1.3 Politeness theory and face

Here, politeness theory comes into the play. Developed by Penelope Brown and Stephen C. Levinson, politeness theory argues that most commonplace speech acts such as criticizing, inviting, advising or even complimenting, carry an element of risk for speaker and hearer. With each speech act we can cause a potential damage to the person of either hearer or speaker, or both of them. One of the most relevant concepts in linguistic politeness is the notion of 'FACE', going back to Erving Goffman, who defines face as the positive social value a person effectively claims for himself/herself by the line others assume he has taken during a particular contact.

'Face' is something that can be lost, maintained or enhanced during a face-to-face or mediated contact with other participant. It consits of two related aspects: the positive and the negative face.

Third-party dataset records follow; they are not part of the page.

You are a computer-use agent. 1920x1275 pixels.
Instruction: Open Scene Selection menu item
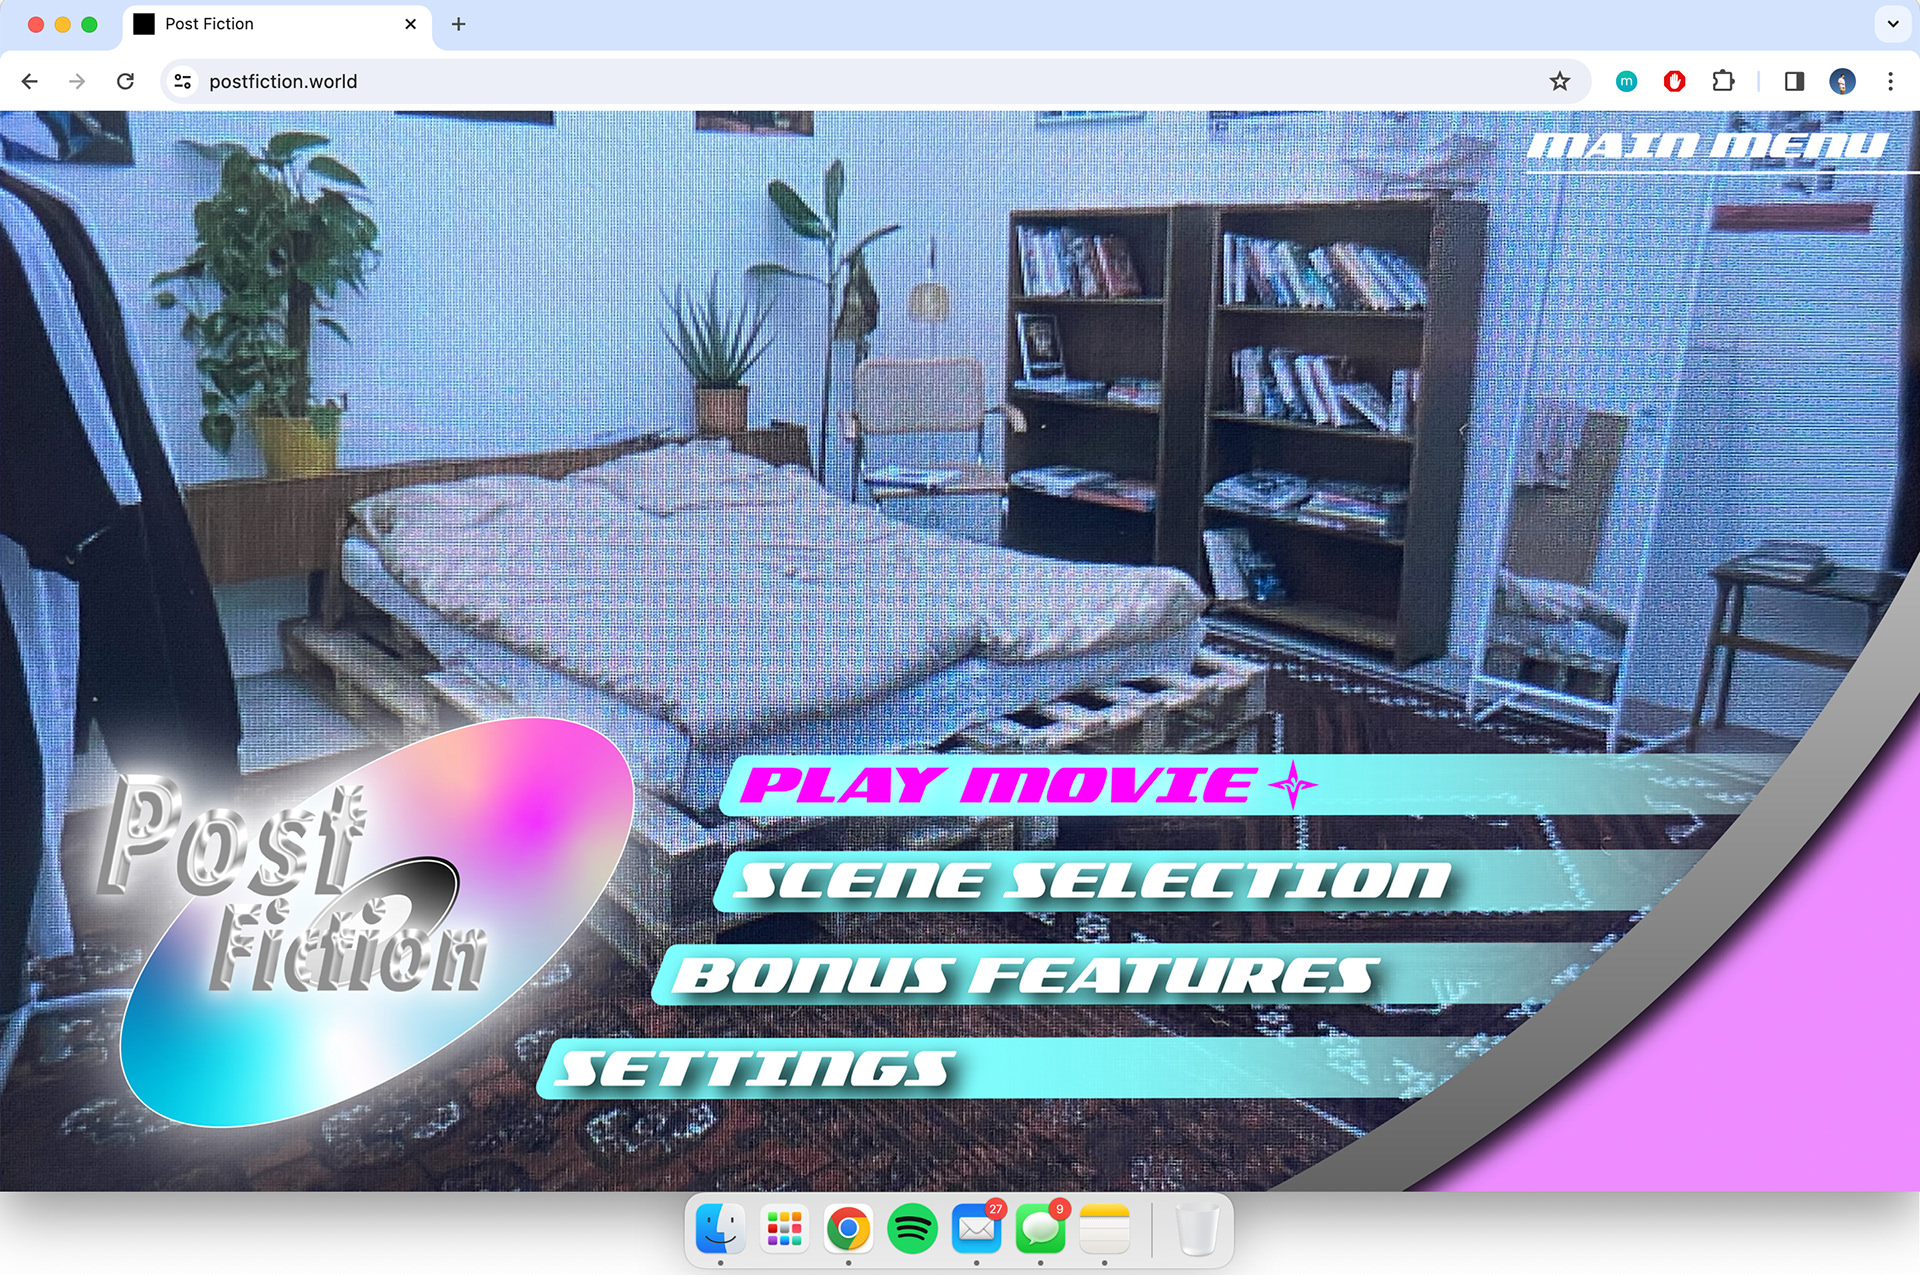(1090, 881)
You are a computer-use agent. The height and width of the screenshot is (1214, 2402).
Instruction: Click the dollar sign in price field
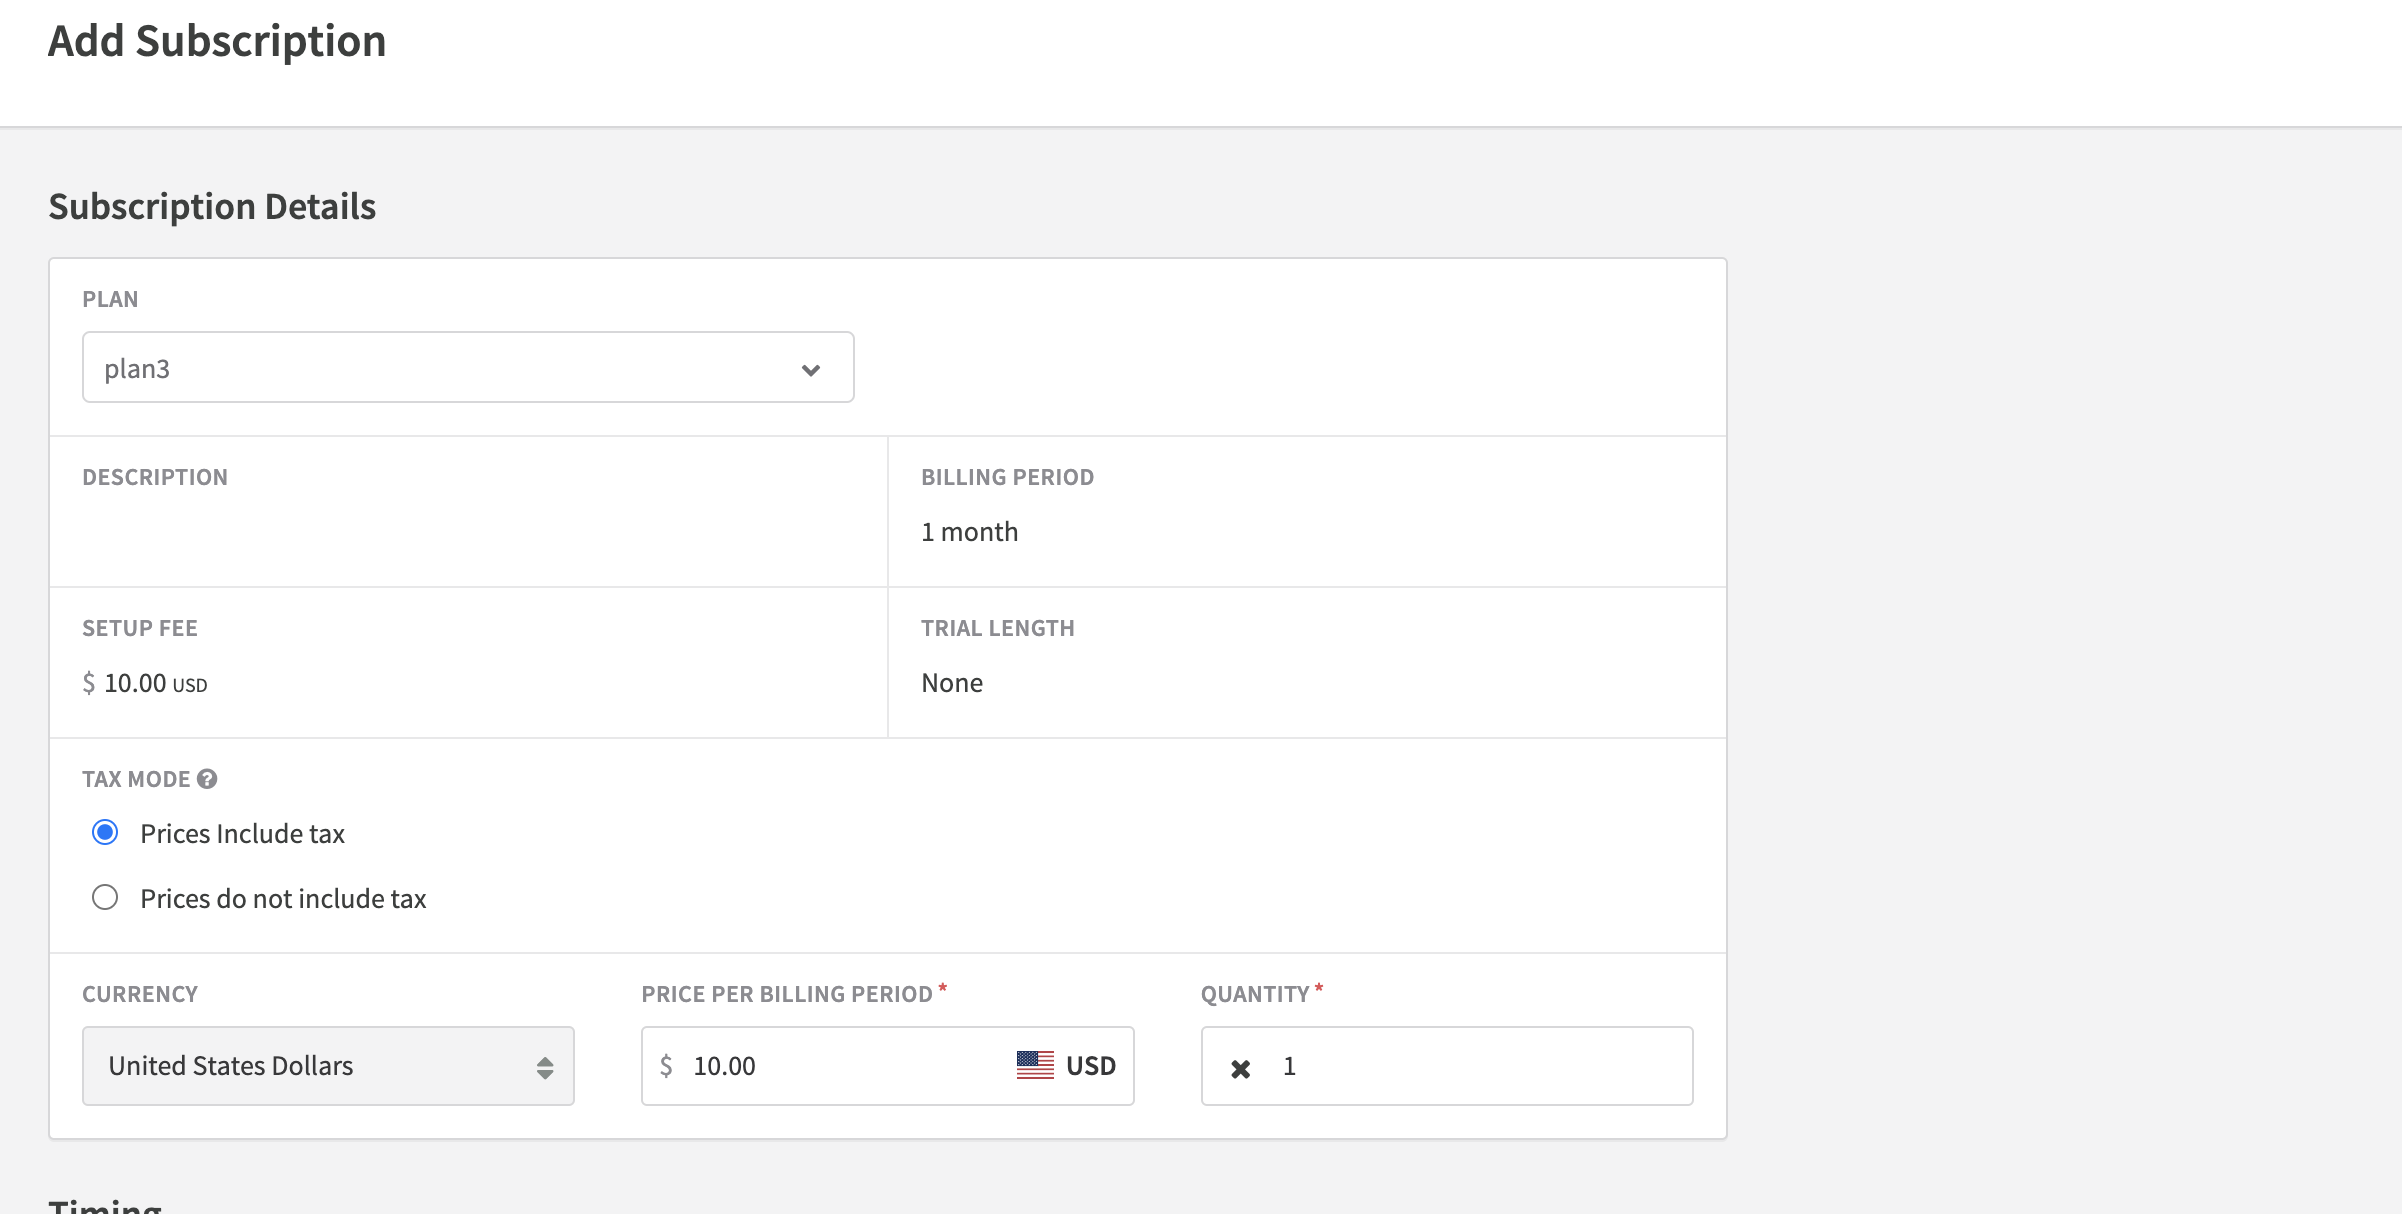(x=666, y=1066)
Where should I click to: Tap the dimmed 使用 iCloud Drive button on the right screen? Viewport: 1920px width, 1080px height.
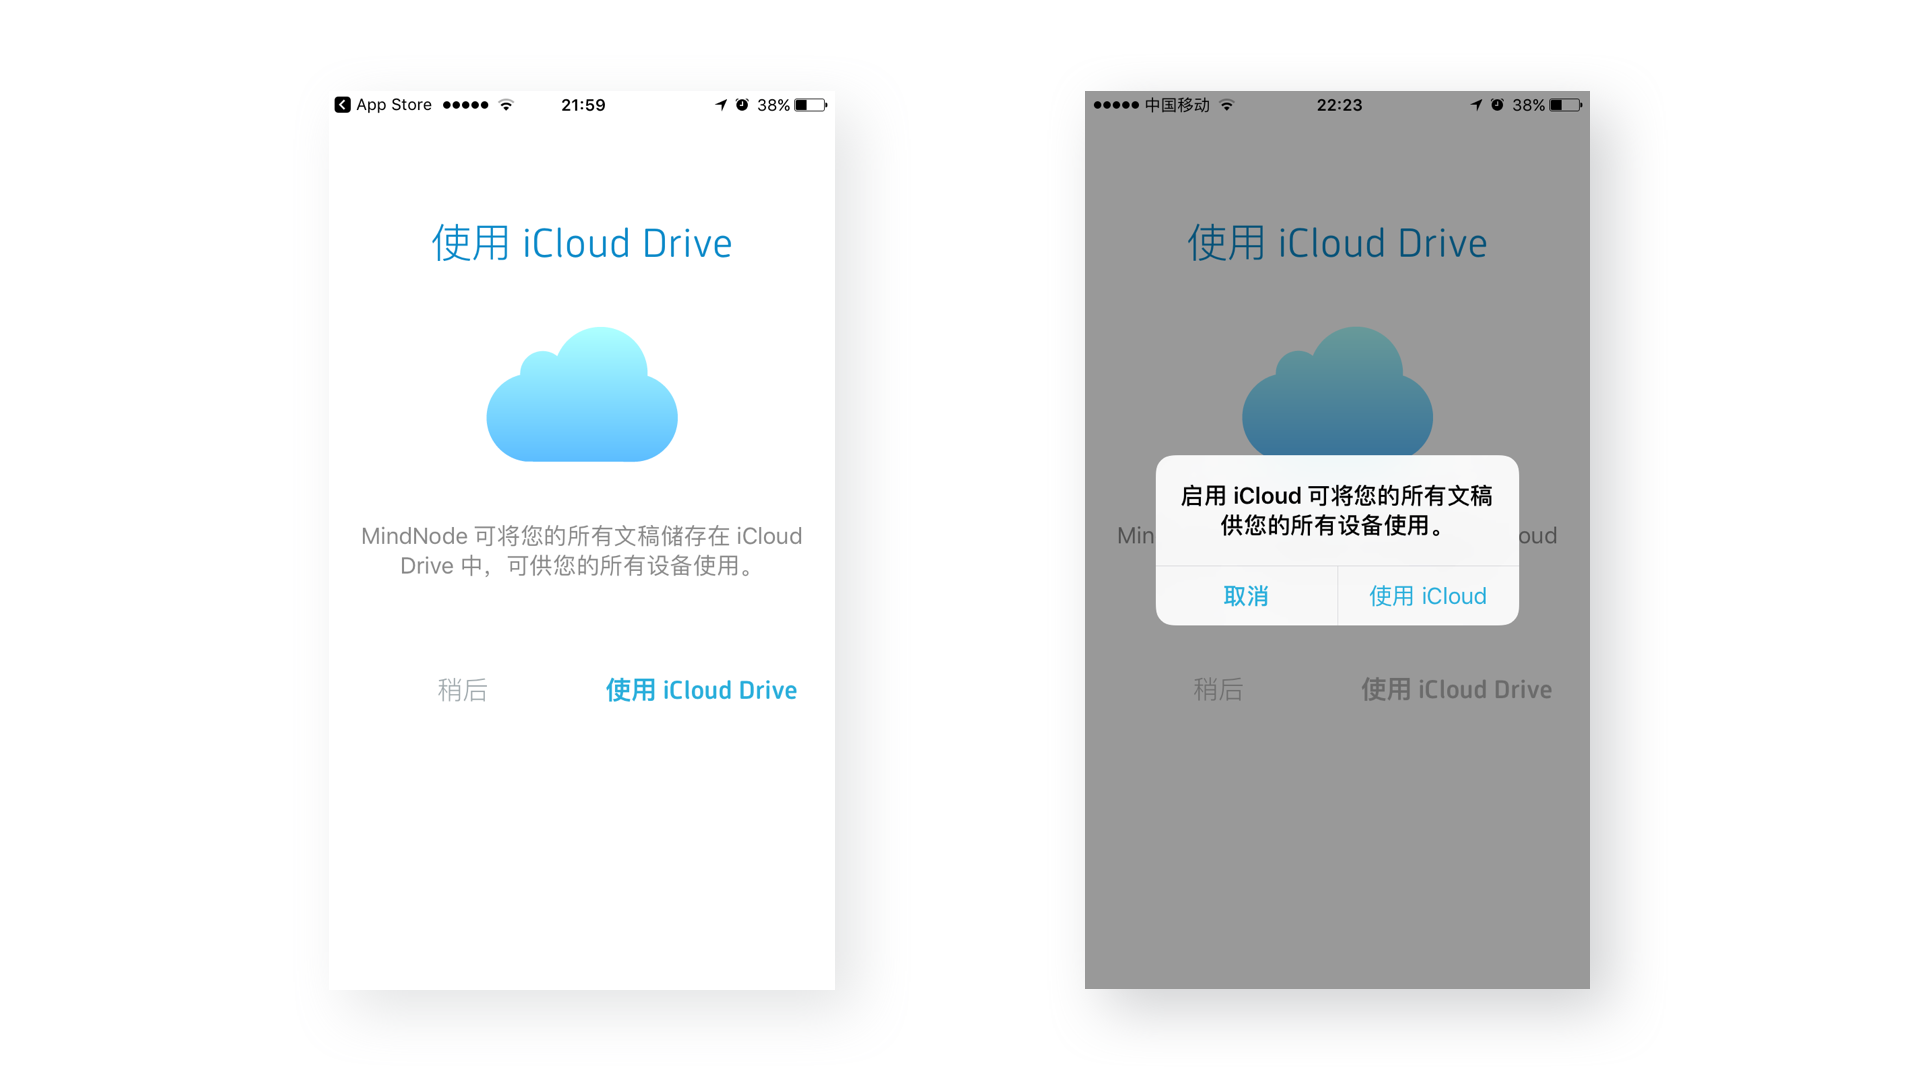pos(1456,689)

The positive face is the positive consistent self-image or „personality“ (crucially including the desire that this self-image will be appreciated and approved of) claimed by interactants. It is the wish of every member that his wants be desirable to at least some others.

The negative face is the basic claim to territories, personal preserves, rights to non-distraction – i.e. to freedom of action and freedom from imposition. It is the want of every competent adult member that his actions be unimpeded by others.

Usually, it is in every participant's interest to maintain each others face, as no one wants to hurt the other. This may lead to a bad atmosphere and be an obstacle to our wish to be successful in communication. That is why we pay attention to the other person’s faces. In this way, politeness can be defined as showing awareness of and consideration for another person's face.